Italy

Italy

New tax is a further blow for Italian wind

ITALY: Italy's wind-energy sector took another hit last month with the decision to tax renewable-energy companies with a turnover exceeding EUR 10 million an extra 10.5% corporate tax over the next three years.

Part of the government's EUR45.5 billion austerity package, the new tax comes at an already difficult moment for wind-energy firms. A troubled economic backdrop and ongoing uncertainty over future incentives have made financing projects a challenge.

"The only certainty we have now is that we have a new tax to pay," said Paolo Tabarelli de Fatis, vice-president of wind energy association Anev, at the Eolica Expo conference in Rome last month. Anev warned the so-called Robin Hood tax could cut investor returns by 10% and endanger some EUR10 billion in investments over five years.

"We didn't like the Robin Hood tax before and we don't like it now," said Alberto Biancardi of energy regulator AEEG, which has cautioned the tax could mean higher electricity bills. Catia Tomasetti, head of project finance for Italian law firm Bonelli Erede Pappalardo, said investors become wary when retroactive changes are made affecting the investment case for a project.

Renewable-energy firms and grid operators were previously exempt from the tax on energy companies, which had been set at 6.5% and applied only to firms with annual turnover above EUR25 million. Enel Green Power has estimated the tax will cost it EUR25 million a year to 2013. Transmission system operator Terna forecasted the tax would cost it EUR80 million in 2011 alone.

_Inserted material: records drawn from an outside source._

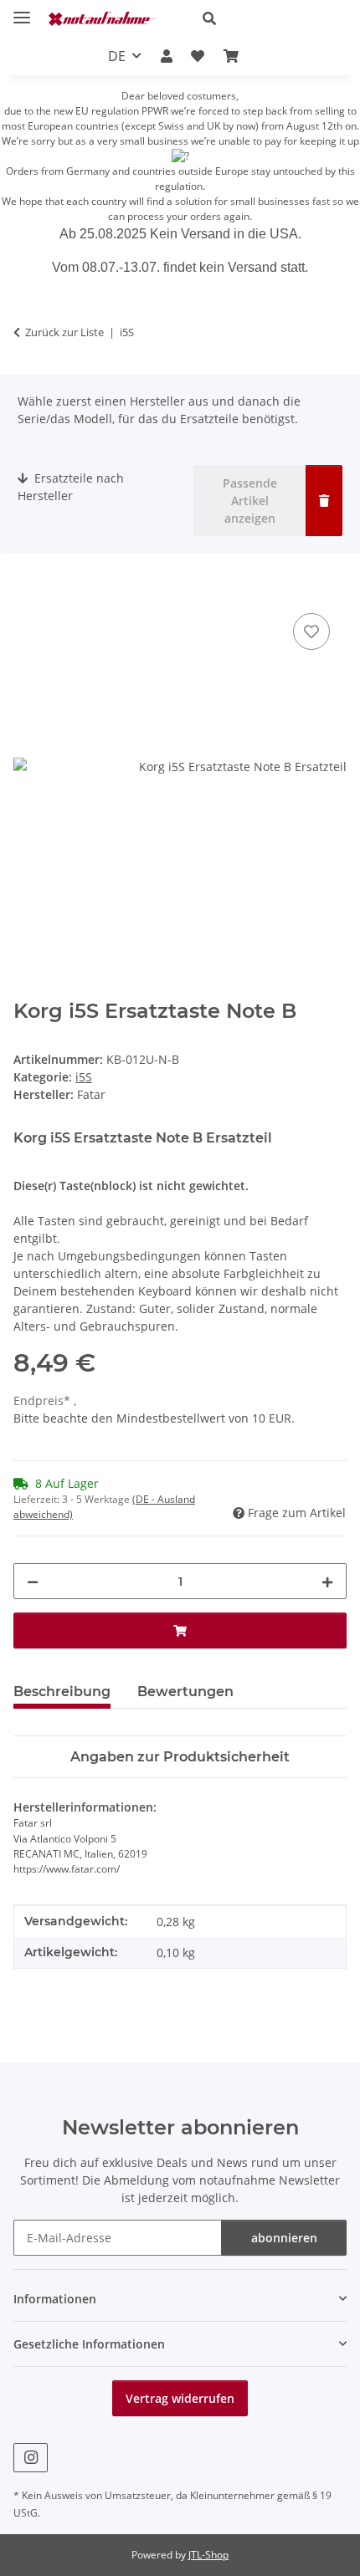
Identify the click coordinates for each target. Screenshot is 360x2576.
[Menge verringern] (32, 1581)
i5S (83, 1077)
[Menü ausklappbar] (21, 10)
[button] (268, 18)
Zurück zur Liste (64, 332)
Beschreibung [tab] (62, 1691)
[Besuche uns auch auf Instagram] (30, 2457)
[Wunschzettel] (197, 56)
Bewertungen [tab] (185, 1691)
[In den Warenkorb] (26, 590)
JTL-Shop (208, 2555)
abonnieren (284, 2238)
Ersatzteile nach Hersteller (71, 486)
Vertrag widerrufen (180, 2398)
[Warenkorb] (230, 56)
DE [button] (117, 56)
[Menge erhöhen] (327, 1581)
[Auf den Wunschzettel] (311, 631)
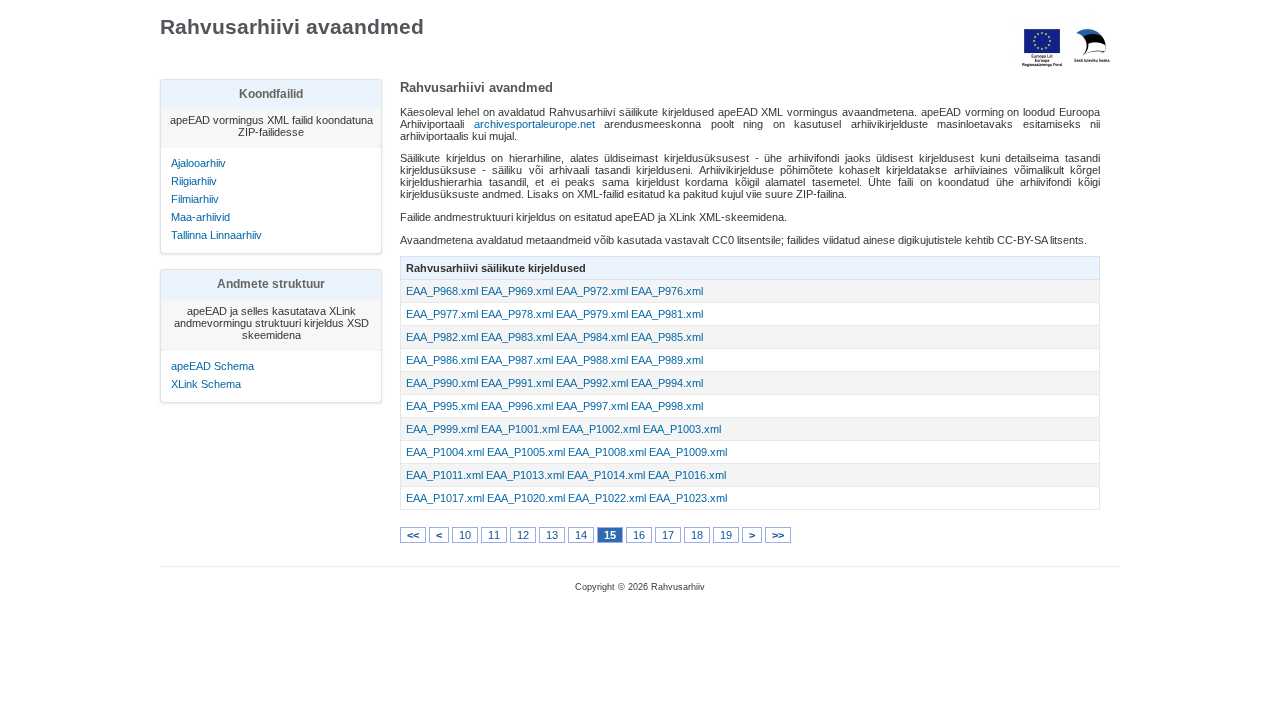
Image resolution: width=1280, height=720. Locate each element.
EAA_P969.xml (517, 291)
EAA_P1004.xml (445, 452)
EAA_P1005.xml (526, 452)
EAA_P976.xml (667, 291)
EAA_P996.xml (517, 406)
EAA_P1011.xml (444, 475)
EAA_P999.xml (442, 429)
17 (668, 535)
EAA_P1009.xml (688, 452)
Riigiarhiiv (194, 181)
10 (465, 535)
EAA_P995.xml (442, 406)
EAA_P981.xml (667, 314)
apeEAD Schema (212, 366)
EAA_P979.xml (592, 314)
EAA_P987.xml (517, 360)
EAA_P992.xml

Stefano Tosi, institutional affairs director at Terna, believes the new tax may not even be a good way to raise money, explaining that tax revenues could suffer if Terna and others are now forced to cut back investments. Grid upgrades could also be delayed. To counteract these risks, Terna wants future stimulus measures to include a provision by which energy firms increasing investments over the next three years would see the tax reimbursed.

Meanwhile, the government acknowledged that legislation with details of a new incentive scheme would not be available before some time this month. In this environment, Tomasetti said, only projects with good wind resources that could survive on little or no incentives are being financed.

With interest rate spreads ballooning, debt-financing interest rates now stand at about 6% compared with 3% in 2008, said ICQ Holding CEO Luigi De Simone. Debt-equity ratio is now roughly 60:40 compared with an average 80:20 then, he added. "Even to get that you really have to work on convincing the banks. Non-recourse project financing doesn't exist any more either. Banks want a hundred guarantees," he said.